Produced by: | Maharashtra Film Co., Kolhapur |
Language: | Marathi |
Color: | Black and white |
Type: | Silent |
Technical details: | 5984 ft., Nitrate |
Story | Narayan Hari Apte |
Cast: | V. Shantaram, Zunzharrao Pawar, Kishabapu Bakre, Kamladevi, Shankarrao Bute, K. Dhaiber |
Camera: | Sheikh Fattelal |
Director: | Baburao Painter |
A milestone film by Baburao Painter, ‘Savkari Pash’ is notable not just for its courage in going against the grain but also for its technical finesse and poignant treatment of its subject matter. At a time when mythological films were de rigueur, Baburao Painter staked almost everything to make India’s first social realist film. It was filmed with a painstaking eye for detail, sometimes to the point of annoying the actors: it was expressly at Baburao Painter’s insistence that hardly any make-up was used and the actors were dressed in simple, worn out clothes. The film, an adaptation of a novel by Hari Narayan Apte named ‘Savkari Haak’ (Call of the Moneylender), was about a poor peasant who is unable to pay back his debts to an usurious moneylender and is forced to move to the city for employment. He is eventually employed as a mill worker, only to face hardships peculiar to urban, industrial centres. The film juxtaposes the trials of a city life with life in the village under debt and drought and the struggle of a man caught in between them.

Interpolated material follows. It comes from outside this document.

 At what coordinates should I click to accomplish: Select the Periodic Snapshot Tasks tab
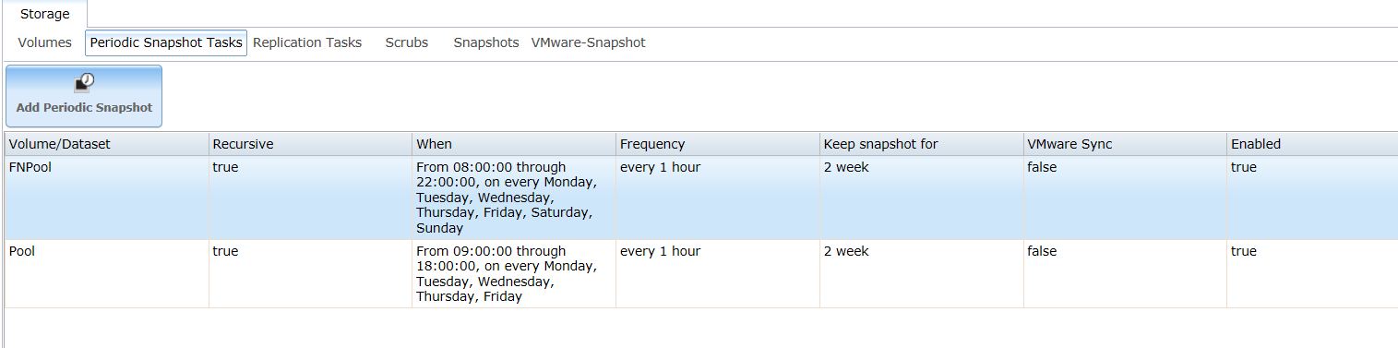pyautogui.click(x=166, y=42)
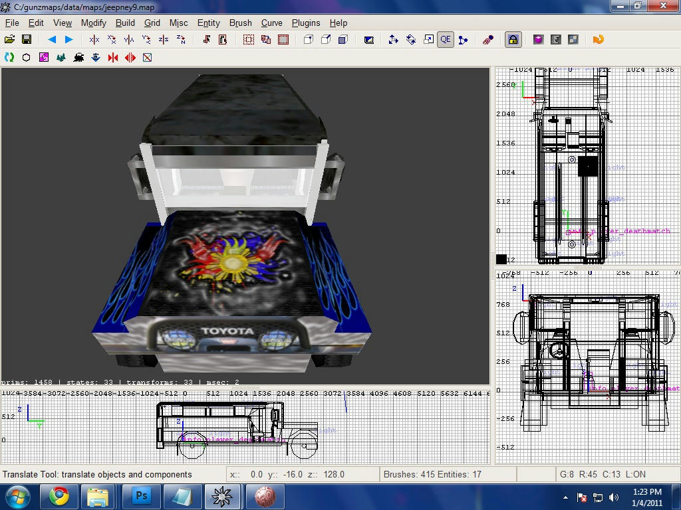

Baburao Painter knew, perhaps better than anybody, the significance of making such a film. In 1936, he remade it completely, employing sound for possibly greater impact. Both the silent and sound versions of the film were greatly praised.
J B H Wadia of Wadia Movietone had this to say:
“I faintly remember the silent Savkari Pash…But it was only when I saw the talkie version that I realized what a great creative artist he (Baburao) was. I go into a trance when I recollect the long shot of a dreary hut photographed in low key, highlighted only by the howl of a dog.”